話を戻すと新聞社に関しては、ビジネス的にはもう完全に破綻した商売です。日経新聞なんかは別ですが、購読料や広告料ではもはや自立した経営は成り立たず、旧メディアの多くは不動産収入で報道事業を支えているようなもので、いうなれば「不動産会社が報道事業もやってる」状態です。
これは逆を言えば、従来の新聞社以外もしっかりとした報道体制を揃えれば同じようなメディアを持てるともいえることで、実際に自社PRを目的としたオウンドメディアを持つ企業が増えており、これらオウンドメディアの中から本格的な報道を行えるくらいに発展してくるメディアも出てくるかもしれません。弁護士事務所なんかは、いい編集要員揃えたら一気に行ける気がするし。
またまた逆を言えば、もはや従来の新聞社がメディアとして残り続けるいわれはないようなものです。ただ新聞社にも役割は残ってるというか、記者人材の育成機能は彼らが大きくになっており、基本的に日本の報道関係者は新聞社またはその関連人材が育成しており、こうした人材育成の場としての役割はまだ強いです。

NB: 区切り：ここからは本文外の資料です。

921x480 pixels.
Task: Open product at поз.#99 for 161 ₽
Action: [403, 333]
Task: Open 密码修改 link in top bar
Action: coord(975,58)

それだけに新聞社が今後ますます弱くなっていった場合、日本の報道人材はどうやって育てるのか、下手すりゃ自分を記者と自認する半端者が中途半端でおかしな報道をやるようになるのではないかというのが私の懸念です。この懸念を晴らすためにも、欧米みたく日本も大学などに最もメディアコースを用意して、在学中から学生新聞やウェブサイトを発行させて報道人材の育成を図るべきでしょう。つっても今の日本のメディア学部とか見ていても私の目からすればどれもパッとしないんですがね。
そういうわけでナベツネはまだ、新聞のある時代に死ねて彼としてもよかったのではという気がします。しかしこれからは新聞はともかくとして新聞社はどうなるのかというのが本当に大きな問題になり、上記の報道人材の育成、半端なメディアの淘汰などを含めもっと日本社会で考えていくべきでしょう。